Para que el sueño sea colectivo

“A los pibes los quiero adentro del club, porque así van a tener menos chances de caer en la droga, en el alcohol o en lo que sea. Los quiero de la puerta para adentro. Quiero incluirlos y que, si les pasa algo, tengan un profe, un compañero, un amigo o alguien al que acudir para que los ayude”. Matías Lammens, presidente de San Lorenzo.

“Gran parte de mi vida se la debo al fútbol. El fútbol me salvó la vida. Huracán, Boca, Banfield, todos. Los clubes de baby fútbol, Flecha de Oro y Biblioteca. A mi colegio, el Sagrado Corazón de Barracas. Ellos me salvaron. Yo fui creciendo con el fútbol. A mí el fútbol me educó, me hizo aprender a alimentarme, a descansar, a hablar. Todo. Aprendí a tener disciplina y a respetar a los otros. Mirá si me habrá enseñado”. Antonio Barijho, ex futbolista y actual entrenador de inferiores de Huracán.

La villa 1-11-14 se levanta como un gigante tan sólo a metros del estadio Pedro Bidegain, el denominado Nuevo Gasómetro, casa actual del San Lorenzo de Matías Lammens, que siempre mira hacia Boedo.
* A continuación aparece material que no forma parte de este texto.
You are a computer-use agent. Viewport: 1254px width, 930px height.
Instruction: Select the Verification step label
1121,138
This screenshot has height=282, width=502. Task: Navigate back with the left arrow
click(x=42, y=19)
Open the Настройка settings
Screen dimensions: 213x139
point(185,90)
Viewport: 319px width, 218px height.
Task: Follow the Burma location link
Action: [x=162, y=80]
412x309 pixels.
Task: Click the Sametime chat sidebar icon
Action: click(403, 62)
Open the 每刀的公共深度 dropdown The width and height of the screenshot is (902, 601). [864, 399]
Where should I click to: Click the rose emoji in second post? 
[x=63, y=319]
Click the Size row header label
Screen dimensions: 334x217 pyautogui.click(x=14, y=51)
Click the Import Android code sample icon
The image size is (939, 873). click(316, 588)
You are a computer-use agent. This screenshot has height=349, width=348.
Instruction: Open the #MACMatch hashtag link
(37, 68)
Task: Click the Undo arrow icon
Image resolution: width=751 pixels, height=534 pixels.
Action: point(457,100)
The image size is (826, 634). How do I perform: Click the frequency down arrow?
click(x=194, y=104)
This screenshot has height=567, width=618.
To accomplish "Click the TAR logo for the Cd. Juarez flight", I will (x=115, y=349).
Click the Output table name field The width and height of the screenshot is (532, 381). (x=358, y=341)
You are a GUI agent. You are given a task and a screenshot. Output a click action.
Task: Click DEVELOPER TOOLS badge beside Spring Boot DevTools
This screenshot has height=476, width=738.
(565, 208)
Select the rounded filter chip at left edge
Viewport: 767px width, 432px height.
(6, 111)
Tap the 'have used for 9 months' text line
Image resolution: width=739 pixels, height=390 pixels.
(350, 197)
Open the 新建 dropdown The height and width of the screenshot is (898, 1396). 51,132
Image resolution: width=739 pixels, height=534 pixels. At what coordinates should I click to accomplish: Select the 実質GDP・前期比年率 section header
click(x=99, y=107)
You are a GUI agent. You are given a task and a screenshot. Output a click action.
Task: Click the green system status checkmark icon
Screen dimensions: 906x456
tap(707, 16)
En La Quemita, sólo a 2000 metros de allí, entrenan las divisiones inferiores de Huracán, el hogar futbolero de Antonio Barijho, que conoció la miseria a unas 30 cuadras más allá, en la Villa 21 y en la Zavaleta.

Lammens y Barijho, con historias bien distintas y orígenes más que dispares, se fueron acercando en la vida gracias al fútbol o, más bien, gracias a sus clubes. En tiempos de rivalidades exageradas estúpidamente hasta el hartazgo, San Lorenzo y Huracán, con sus matices, siguen siendo el refugio de un montón de pibes con sueños y sin cosas, que caminan el sur de la ciudad de Buenos Aires.

En el distrito más rico de la nación, donde 1 de cada 10 vive en una villa, San Lorenzo y Huracán, como tantos otros, son necesarios para tender una mano. Son familias grandes que reciben a pibes que buscan oportunidades, pero que, sobre todo, buscan amor y contención.

Por eso, Lammens y Barijho, San Lorenzo y Huracán y todos los clubes que vengan detrás deben empujar cada día para que ese rol social se agrande. Para que el sueño sea colectivo y, a la vez, funcione de demanda hacia el estado. Para que la intentona burda, mercantilista y falaz de imponer a las sociedades anónimas como modelos de negocio y exclusión, sea tan sólo la idea equivocada de algún trasnochado.